How Weather Affects Curing a Wood Floor


Often, in a world surrounded by concrete and man-made products, we don’t often stop to think about what is natural. Wood, being a natural product responds to humidity variations, expanding and contracting even when the wood is dried and placed in a floor. While often harder to schedule because of activity usage, winter is actually the more ideal time to recoat a wood floor. Dry, cold winter weather makes the wood contract, which sometimes causes gaps between planks, but this is more ideal than in summer when the humidity makes the wood absorb moisture from the air and expand as a result.

So what creates less than ideal drying conditions for your wood floor?

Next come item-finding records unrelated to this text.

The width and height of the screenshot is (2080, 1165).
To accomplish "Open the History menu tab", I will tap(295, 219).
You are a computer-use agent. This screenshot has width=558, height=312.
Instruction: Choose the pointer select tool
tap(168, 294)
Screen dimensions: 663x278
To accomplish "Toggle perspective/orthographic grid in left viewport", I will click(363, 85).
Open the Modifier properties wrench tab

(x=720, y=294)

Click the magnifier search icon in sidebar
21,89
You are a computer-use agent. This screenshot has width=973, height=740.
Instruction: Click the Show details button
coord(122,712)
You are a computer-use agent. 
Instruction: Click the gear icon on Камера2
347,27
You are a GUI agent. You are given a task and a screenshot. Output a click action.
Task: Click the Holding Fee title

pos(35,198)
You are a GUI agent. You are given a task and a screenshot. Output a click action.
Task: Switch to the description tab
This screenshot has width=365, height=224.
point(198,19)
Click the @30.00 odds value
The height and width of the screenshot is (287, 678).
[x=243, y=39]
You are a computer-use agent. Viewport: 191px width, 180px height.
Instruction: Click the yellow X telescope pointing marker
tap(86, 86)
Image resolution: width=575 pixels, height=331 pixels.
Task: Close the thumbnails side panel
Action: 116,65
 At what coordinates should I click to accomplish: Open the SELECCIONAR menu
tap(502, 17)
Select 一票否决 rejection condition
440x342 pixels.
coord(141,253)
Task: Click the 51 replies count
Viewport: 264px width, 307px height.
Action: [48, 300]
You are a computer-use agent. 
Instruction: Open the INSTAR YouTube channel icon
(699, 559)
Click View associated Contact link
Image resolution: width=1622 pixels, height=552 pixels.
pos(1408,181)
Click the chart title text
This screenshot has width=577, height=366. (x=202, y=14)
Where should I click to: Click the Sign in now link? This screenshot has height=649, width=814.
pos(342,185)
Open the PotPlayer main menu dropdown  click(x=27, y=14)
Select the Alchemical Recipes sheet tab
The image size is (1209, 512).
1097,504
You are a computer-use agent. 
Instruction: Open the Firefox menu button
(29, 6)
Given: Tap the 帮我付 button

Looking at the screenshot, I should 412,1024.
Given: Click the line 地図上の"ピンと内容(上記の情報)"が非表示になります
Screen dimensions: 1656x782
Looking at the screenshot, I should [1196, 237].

  • Temperature: The ideal temperature for application can vary depending on product, but the average temperature that is the most perfect for applying floor finishes is 75 degrees. The temperature of your gymnasium affects the viscosity of the floor finish, aka. how thick of a film the finish creates.  Thinner is always better so you can see why summer refinishing projects can pose challenges when temperatures get up over 80 degrees in a building without air-conditioning. 
  • Humidity: In the most ideal of settings, a buildings humidity levels would be around 50% for refinishing, however can still be applied properly up to 75%. Humidity affects the evaporation rate of the solvents and the length of time required to properly cure the floor. 
  • Air Flow: Good air flow is critical. After the solvent evaporates, the film is very weak. It must be strengthened by cross linking with oxygen. A good air flow determines how much oxygen will cross link with the finish to initiate the curing process. AIR CANNOT BE STAGNANT!  This ties back into the humidity in the air as well. In higher humidity situations, we can still achieve a positive outcome if the air flow is good.  By cycling fresh air through the room, the drying process will not be hindered as much in high humidity situations.  Another critical point worth mentioning is that we never want air blowing directly on a newly finished floor.  This creates a scab on the surface of the floor and prevents the floor from drying from the bottom up.  

To cure a floor completely can take several days, but 24 hours is usually enough for the topcoating. Floors will be 90% cured in 7 days and fully cured in 30.